In 1904, Ralph Vaughan Williams was given the task of editing the new edition of The English Hymnal. He took this job in spite of the fact that he claimed to know little about church hymns. Not only were historic hymns used in the book, but he also commissioned a number of them from contemporary composers. He also contributed four of his own, but they are attributed to an anonymous individual in the hymnal. His attention was caught Hymn no. 92, "When rising from the bed of death," a noble and expressive melody by Thomas Tallis, one of the masters of the English Renaissance. This was the third of nine hymn tunes Tallis composed in 1567 for Archbishop Matthew Parker's metrical psalter, and it made a strong impression on Vaughan Williams. In 1908 (three years after the publication of The English Hymnal and just after he returned from Paris, where he studied with Ravel), Vaughan Williams began his Fantasia on a Theme by Thomas Tallis. It was first performed in 1910 at the Three Choirs Festival.

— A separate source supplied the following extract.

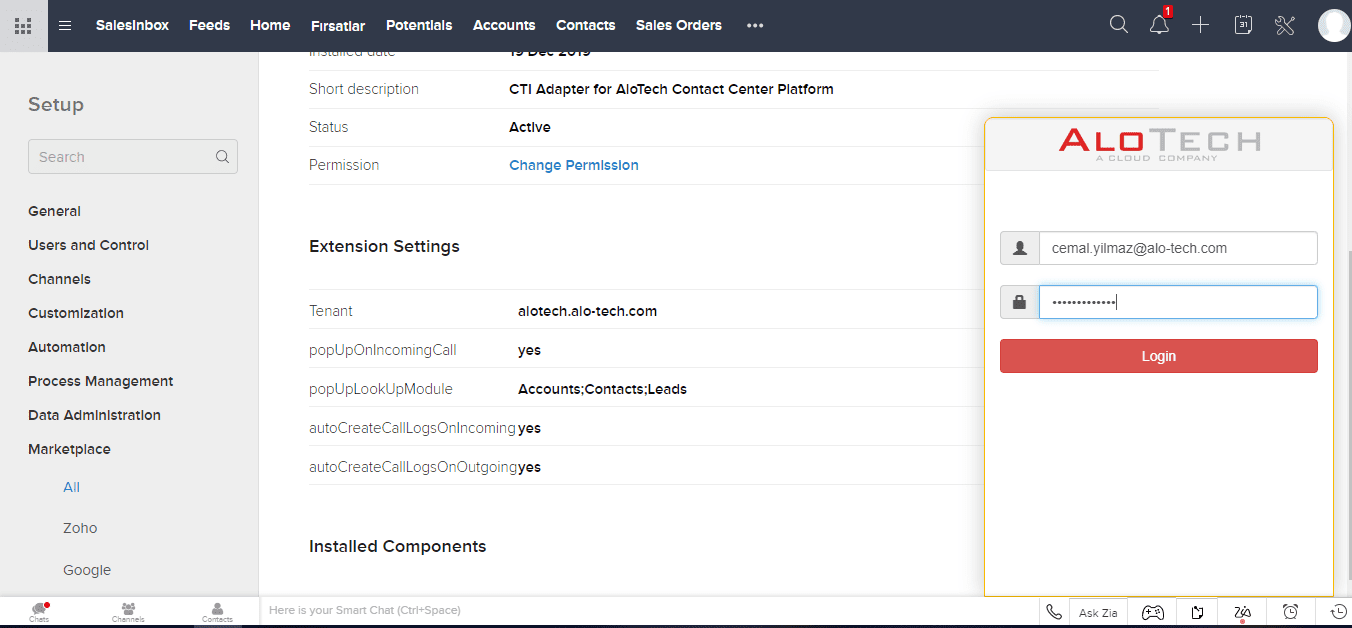Click the Setup search input field
This screenshot has width=1352, height=628.
click(x=124, y=157)
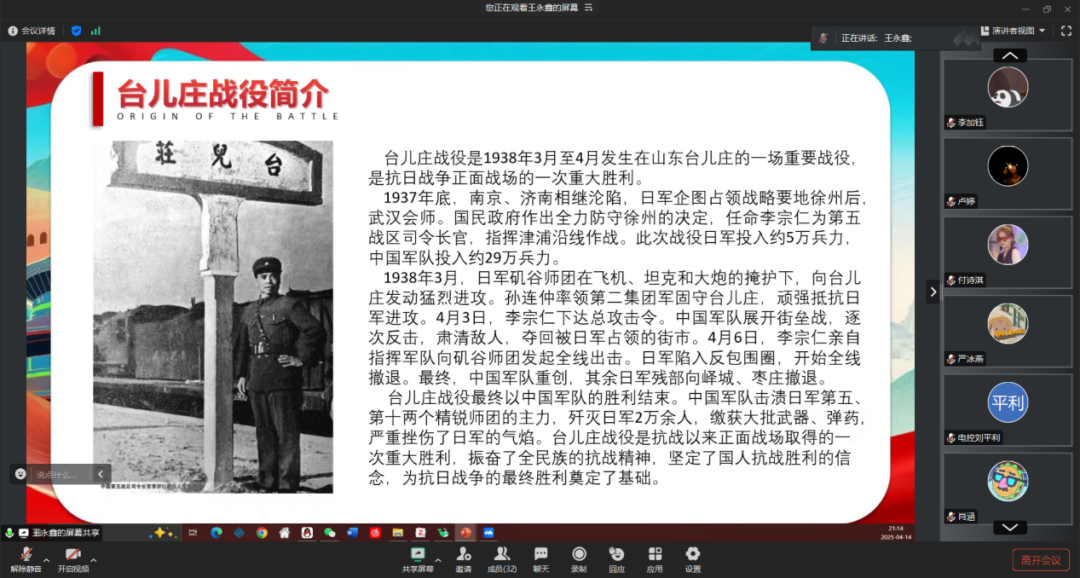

The work, with one foot firmly planted in the distant musical past and another in the 20th century, became an immediate success for its composer and it soon became and continues to be his most popular work Scored for double string orchestra and solo string quartet, this allows for many chances to imitate the polyphonic techniques of Tallisís time. The music begins with five luminous chords, after which the theme is introduced in fragments by pizzicato strings, until finally the entire theme is presented in earnest by the complete ensemble. It is truly a timeless and unforgettable work.